Rainbow-DemoRL

Rainbow-DemoRL is a modular framework for combining demonstrations with reinforcement learning for robot manipulation. It implements three orthogonal strategies for leveraging demonstrations during online RL training, and supports arbitrary hybrid combinations of these strategies. Built on ManiSkill GPU-accelerated environments.

Three Strategies for Using Demonstrations

	Flag / keys	Idea
A: Direct data	`--use-offline-data-for-rl` (RLPD), `--use-auxiliary-bc-loss`	Prefill buffer with offline trajectories for direct use in online RL update (RLPD) and/or add a BC term on the actor.
B: Offline pretrain	`--pretrained-offline-policy-type`, `--pretrained-offline-value-type`	Train BC / CQL / CalQL / MCQ on HDF5 demos, then finetune online (CQL, CalQL).
C: Action mixing	`IBRL_`, `CHEQ_`, `RESRL_*`	Blend or choose between a frozen control prior and the RL policy (IBRL, CHEQ, Residual RL).

WSRL (A+B): --offline-buffer-type rollout — fill the offline buffer with rollouts from the pretrained policy instead of raw demos.

Beyond the paper: ACT (ACT, ACT_TD3), PARL (PARL_TD3, PARL_SAC, PARL_ACT).

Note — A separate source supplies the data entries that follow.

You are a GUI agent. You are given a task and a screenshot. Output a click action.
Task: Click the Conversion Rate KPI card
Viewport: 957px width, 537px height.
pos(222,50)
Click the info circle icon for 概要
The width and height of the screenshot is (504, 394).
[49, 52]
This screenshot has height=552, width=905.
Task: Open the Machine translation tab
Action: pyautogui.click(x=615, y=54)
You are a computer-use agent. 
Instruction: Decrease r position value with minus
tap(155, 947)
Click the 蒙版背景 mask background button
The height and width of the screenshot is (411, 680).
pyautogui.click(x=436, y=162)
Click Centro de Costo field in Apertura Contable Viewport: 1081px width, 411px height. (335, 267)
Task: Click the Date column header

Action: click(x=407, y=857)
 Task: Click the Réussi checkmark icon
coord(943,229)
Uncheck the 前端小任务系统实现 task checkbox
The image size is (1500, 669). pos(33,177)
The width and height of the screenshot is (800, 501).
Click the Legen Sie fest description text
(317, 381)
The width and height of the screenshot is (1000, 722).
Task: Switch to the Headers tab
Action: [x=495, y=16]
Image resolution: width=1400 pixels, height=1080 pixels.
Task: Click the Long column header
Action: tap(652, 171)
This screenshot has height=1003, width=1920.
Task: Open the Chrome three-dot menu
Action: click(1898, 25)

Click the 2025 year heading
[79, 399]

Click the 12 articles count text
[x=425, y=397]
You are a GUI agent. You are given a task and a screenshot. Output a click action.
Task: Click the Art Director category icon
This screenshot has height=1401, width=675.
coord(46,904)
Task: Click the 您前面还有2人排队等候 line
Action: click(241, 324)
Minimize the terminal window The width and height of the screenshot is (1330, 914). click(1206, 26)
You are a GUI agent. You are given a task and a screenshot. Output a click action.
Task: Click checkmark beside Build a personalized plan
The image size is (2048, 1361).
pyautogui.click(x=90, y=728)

Base RL: TD3, SAC — all hybrid variants build on one of these. We recommend using SAC.

Installation

git clone https://github.com/dwaitbhatt/Rainbow-DemoRL.git && cd Rainbow-DemoRL
pip install -e .

Training Pipeline

The general workflow has up to three stages. By default we recommend generating demonstrations by training a simple RL expert (SAC or TD3) for roughly 1M environment steps and saving the replay buffer to HDF5. That dataset matches the on-policy distribution you will use during hybrid training. Alternatively, you can use motion-planning trajectories from ManiSkill when you want cheap, task-specific expert data without RL pretraining.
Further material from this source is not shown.